A Surrogate In Vitro System to Define Initiating Events of MDS and Transition to AML Disease

Abstract

Acute myeloid leukemia (AML) is an aggressive cancer that begins in the rare blood-forming stem cell subpopulation of the bone marrow, in which the ability to produce functionally specialized, mature blood cells becomes impaired. The prognosis for patients with AML is vastly grim due to a low survival rate, rapid onset, and limited, non-curative treatment options. The understanding of how healthy blood cells progress to lethal leukemic cells is lacking, making it difficult to identify biological predictors and develop novel therapeutics. However, an intermediate state termed myelodysplastic syndrome (MDS) from healthy hematopoiesis provides an opportunity to unravel the mechanisms involved in the initiation and progression of this disease to AML. Much like other cancers, the accumulation of gene mutations in blood-forming stem cells is the driving force behind initial malignancy of this tissue. Recent studies have shown that many of those recurrent mutations are directly related to abnormal DNA methylation, a type of epigenetic modification, that alters gene expression resulting in aberrant cell development. To investigate this, we have taken advantage of our previously described in vivo mouse model of MDS-to-AML transition, governed by induced genetic mutation of GSK3, and have developed an in vitro system that uniquely allows for the selection, growth, and expansion of the rare blood cells responsible for initiating disease.

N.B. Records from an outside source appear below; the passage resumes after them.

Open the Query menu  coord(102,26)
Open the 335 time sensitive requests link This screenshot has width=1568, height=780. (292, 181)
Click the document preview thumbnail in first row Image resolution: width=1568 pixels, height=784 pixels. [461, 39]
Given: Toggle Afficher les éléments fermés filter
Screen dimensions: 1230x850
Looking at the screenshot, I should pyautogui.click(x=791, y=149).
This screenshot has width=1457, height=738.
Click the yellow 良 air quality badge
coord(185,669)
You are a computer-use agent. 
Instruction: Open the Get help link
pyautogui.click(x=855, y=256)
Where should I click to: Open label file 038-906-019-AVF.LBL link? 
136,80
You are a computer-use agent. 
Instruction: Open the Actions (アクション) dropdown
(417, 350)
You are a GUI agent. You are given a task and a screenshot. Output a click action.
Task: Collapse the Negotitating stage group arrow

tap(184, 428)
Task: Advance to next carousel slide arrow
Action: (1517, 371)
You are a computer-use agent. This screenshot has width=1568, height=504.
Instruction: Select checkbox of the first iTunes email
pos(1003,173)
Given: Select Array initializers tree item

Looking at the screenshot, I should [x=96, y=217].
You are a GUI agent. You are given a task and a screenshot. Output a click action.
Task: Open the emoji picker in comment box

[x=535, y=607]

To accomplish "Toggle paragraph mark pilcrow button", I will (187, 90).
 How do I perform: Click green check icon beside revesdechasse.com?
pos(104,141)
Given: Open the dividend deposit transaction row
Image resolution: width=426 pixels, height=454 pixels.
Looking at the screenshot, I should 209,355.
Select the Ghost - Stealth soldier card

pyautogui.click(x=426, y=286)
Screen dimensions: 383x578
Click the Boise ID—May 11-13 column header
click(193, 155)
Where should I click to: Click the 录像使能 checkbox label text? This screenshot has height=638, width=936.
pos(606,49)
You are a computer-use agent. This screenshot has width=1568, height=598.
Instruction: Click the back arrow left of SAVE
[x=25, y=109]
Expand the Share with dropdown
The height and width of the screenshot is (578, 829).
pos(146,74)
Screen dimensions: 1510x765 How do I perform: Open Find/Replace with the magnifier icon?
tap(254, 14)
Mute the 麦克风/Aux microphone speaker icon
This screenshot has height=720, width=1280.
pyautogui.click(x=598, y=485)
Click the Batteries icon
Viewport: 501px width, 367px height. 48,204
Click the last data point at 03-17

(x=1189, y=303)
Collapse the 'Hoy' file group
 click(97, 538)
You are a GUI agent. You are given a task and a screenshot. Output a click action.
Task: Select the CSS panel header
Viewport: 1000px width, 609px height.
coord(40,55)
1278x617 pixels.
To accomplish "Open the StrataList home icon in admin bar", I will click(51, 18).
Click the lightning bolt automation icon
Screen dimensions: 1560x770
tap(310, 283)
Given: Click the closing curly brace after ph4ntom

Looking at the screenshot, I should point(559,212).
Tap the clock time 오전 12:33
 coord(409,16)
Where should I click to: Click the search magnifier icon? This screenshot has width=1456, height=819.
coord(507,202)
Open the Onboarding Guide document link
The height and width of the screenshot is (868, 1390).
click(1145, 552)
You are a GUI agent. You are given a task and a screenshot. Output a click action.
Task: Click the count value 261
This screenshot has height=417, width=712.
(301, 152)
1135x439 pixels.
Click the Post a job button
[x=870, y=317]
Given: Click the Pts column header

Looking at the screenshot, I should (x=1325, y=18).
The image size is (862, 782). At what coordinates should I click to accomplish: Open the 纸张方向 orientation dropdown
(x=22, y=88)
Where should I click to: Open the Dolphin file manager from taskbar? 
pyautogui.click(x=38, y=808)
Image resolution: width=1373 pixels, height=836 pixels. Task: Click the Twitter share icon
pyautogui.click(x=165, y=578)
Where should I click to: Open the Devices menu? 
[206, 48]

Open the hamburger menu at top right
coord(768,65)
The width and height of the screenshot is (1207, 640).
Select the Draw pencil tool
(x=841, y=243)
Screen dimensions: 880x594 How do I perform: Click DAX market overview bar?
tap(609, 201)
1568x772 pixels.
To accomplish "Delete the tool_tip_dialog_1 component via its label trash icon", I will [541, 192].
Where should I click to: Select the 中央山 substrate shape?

Here, our in vitro system has brought to light specific phenotypes that could be the culprits of early transformation and a platform to explore causal genetic and epigenetic factors that govern disease progression. I propose that the system presented in this thesis serves as a surrogate that mimics MDS-to-AML transition and can be used to perform causal experimental studies. The overarching goal is to move the field forward by identifying tangible targets that have therapeutic intervention or predictive biomarker potential.